“Communication is key.” That’s the typical advice couples get when they begin a new relationship, or get married. So much seems to be riding on that ability. But what if we don’t know how to communicate well? Does that mean our relationships are doomed to fail? I have good news for you! They aren’t! John Gottman and his wife, Julie Gottman, are world-renown marriage research experts. In their combined 40 years of studying couples, they have found that happy marriages are based on a deep friendship. Surprise! That’s the real key here, friendship. Couples that have a good friendship know those little intimate details about each other, their likes, dislikes, hopes, dreams, personality quirks, and whether they are a dog or a cat person. They also have mutual respect for one another and enjoy being in each other’s company.

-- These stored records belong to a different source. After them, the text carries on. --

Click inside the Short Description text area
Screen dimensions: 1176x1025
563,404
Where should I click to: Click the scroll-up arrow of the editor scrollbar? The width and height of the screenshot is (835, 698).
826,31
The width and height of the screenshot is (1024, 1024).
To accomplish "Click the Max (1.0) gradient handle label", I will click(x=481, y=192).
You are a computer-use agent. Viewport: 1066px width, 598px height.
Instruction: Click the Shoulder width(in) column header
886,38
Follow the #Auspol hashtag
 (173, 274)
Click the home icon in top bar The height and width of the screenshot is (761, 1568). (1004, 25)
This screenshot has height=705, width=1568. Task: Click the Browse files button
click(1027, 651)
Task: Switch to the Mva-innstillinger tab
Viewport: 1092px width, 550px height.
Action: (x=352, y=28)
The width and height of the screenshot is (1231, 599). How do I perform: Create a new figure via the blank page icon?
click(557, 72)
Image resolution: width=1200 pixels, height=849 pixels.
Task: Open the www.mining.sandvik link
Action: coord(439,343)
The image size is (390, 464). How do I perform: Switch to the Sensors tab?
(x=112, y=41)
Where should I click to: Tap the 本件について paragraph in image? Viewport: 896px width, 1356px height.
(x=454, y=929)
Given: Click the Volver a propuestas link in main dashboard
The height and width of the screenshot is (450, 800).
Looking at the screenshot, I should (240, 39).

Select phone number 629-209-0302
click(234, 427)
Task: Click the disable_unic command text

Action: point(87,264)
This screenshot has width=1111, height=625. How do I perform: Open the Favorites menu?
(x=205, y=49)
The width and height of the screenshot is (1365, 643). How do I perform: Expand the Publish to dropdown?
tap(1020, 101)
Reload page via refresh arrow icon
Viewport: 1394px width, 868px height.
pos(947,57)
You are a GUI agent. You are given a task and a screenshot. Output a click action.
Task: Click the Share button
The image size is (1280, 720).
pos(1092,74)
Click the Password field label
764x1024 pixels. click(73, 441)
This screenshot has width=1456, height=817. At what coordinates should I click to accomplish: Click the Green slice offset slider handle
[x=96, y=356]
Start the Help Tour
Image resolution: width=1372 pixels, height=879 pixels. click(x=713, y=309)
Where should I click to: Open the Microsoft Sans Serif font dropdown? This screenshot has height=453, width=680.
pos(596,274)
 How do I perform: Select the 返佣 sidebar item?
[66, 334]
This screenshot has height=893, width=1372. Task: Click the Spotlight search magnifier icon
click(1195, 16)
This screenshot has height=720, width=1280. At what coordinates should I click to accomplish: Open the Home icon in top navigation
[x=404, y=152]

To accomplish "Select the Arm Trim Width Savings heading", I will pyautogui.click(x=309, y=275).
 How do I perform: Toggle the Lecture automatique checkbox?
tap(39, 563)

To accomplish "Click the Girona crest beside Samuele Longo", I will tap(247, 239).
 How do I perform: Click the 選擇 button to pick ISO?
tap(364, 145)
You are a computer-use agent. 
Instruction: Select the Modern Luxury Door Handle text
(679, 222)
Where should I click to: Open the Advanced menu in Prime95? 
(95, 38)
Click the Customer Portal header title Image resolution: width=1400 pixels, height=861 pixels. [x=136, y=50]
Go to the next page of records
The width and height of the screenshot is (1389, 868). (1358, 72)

Friendship acts as buffer or protection for couples because it helps keep romance burning even when those big fights happen or when one partner complains about their mother-in-law distastefully. All couples go through rough patches in their relationship and there are many things that can help create resiliency against those tough times. Friendship encapsulates many of these necessary things. One of the biggest parts is something called, ‘positive sentiment override.’ It’s a concept that was first used by psychologist Robert Weiss. Essentially, couples that experience this positive sentiment override have more pervasive positive thoughts about each other than negative ones, and those positive thoughts often override the negative feelings.

So what does this look like?  Carrie and Greg are getting ready for dinner. Greg calls to Carrie, ‘Where is the dip?’ and Carrie yells back with some edge, ‘It’s in the fridge.’ Because Greg and Carrie’s relationship is based on a deep friendship, Greg just shrugs off his wife’s reply assuming that her anger is from something else going on rather than it being about him. If they were struggling in their relationship then Greg might reply defensively with something like, ‘Well, you get it then!’ You might notice that positive sentiment override looks like giving your partner the benefit of the doubt. We assume our partner has a good reason for whatever it is they are doing or saying.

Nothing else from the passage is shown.